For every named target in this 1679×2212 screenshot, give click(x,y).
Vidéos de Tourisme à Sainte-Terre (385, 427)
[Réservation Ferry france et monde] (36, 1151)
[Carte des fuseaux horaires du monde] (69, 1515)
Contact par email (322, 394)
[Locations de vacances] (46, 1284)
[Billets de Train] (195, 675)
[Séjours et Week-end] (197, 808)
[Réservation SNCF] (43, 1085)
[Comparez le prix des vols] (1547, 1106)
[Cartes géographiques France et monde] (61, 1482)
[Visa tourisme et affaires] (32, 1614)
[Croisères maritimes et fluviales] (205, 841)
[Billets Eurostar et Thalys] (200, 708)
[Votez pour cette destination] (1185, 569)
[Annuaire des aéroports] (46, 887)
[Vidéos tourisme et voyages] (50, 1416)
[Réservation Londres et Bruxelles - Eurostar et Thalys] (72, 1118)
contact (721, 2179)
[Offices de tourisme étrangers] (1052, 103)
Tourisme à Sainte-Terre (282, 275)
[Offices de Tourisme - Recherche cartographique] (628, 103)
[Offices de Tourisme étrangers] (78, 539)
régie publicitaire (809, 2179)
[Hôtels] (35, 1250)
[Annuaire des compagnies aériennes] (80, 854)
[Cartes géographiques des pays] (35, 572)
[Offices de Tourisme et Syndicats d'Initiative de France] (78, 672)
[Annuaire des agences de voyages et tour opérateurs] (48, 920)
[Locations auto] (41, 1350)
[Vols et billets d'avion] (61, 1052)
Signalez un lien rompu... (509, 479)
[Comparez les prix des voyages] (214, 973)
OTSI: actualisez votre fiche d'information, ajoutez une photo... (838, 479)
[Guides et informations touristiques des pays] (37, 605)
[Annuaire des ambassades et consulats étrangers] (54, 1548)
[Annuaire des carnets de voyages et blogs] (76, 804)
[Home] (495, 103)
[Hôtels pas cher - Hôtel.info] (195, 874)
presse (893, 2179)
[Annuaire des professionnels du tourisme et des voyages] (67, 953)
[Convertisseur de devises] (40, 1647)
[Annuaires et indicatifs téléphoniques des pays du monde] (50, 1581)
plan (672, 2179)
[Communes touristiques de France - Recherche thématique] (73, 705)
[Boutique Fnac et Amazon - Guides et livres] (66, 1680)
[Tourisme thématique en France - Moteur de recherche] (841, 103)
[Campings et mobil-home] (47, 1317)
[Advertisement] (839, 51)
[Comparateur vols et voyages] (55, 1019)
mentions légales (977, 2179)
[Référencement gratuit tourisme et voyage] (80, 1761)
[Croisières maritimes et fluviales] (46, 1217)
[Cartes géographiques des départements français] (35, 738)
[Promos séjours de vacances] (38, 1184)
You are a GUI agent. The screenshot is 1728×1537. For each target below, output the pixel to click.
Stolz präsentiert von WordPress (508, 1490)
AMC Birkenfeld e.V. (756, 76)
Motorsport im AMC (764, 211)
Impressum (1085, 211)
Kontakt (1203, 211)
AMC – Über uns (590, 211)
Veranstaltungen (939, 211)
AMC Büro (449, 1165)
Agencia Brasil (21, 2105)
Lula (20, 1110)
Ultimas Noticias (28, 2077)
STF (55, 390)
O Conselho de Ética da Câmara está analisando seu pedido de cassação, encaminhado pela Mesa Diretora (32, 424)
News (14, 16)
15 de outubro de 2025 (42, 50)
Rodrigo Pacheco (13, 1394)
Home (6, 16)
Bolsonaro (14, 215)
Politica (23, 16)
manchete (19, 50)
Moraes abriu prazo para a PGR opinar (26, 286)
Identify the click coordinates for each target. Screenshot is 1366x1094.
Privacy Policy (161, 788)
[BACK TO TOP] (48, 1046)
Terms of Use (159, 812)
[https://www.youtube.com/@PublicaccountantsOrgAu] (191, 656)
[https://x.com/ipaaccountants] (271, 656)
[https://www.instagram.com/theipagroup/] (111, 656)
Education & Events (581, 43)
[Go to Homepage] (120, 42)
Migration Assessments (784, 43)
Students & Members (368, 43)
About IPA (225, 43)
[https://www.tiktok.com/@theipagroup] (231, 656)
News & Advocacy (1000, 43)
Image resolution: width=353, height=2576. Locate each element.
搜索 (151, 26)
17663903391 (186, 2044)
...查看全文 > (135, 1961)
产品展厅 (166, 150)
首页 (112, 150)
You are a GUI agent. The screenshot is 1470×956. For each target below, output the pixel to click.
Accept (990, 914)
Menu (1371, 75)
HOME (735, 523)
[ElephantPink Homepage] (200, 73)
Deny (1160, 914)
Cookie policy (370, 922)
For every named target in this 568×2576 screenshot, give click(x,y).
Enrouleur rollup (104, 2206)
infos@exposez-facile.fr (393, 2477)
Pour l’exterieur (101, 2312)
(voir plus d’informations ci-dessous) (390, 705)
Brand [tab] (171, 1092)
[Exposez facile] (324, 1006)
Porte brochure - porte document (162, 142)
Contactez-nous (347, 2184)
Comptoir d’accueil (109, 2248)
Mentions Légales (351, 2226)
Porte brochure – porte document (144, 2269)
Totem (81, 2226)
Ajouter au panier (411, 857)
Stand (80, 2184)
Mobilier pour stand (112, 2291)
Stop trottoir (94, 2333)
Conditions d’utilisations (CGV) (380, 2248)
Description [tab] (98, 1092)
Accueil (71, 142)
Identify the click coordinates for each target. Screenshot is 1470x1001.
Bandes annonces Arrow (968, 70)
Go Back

━━━━━━━━━━━━━━━━━━━━━━━━━━━━━━

Could you restate word for word the lines above, from the one that contains "首页 (112, 150)" through the one that contains "Mentions Légales (351, 2226)", and no others?

首页 (112, 150)
You are a GUI agent. The screenshot is 1470×956. For each target below, output the pixel to click.
Accept (990, 914)
Menu (1371, 75)
HOME (735, 523)
[ElephantPink Homepage] (200, 73)
Deny (1160, 914)
Cookie policy (370, 922)
For every named target in this 568×2576 screenshot, give click(x,y).
Enrouleur rollup (104, 2206)
infos@exposez-facile.fr (393, 2477)
Pour l’exterieur (101, 2312)
(voir plus d’informations ci-dessous) (390, 705)
Brand [tab] (171, 1092)
[Exposez facile] (324, 1006)
Porte brochure - porte document (162, 142)
Contactez-nous (347, 2184)
Comptoir d’accueil (109, 2248)
Mentions Légales (351, 2226)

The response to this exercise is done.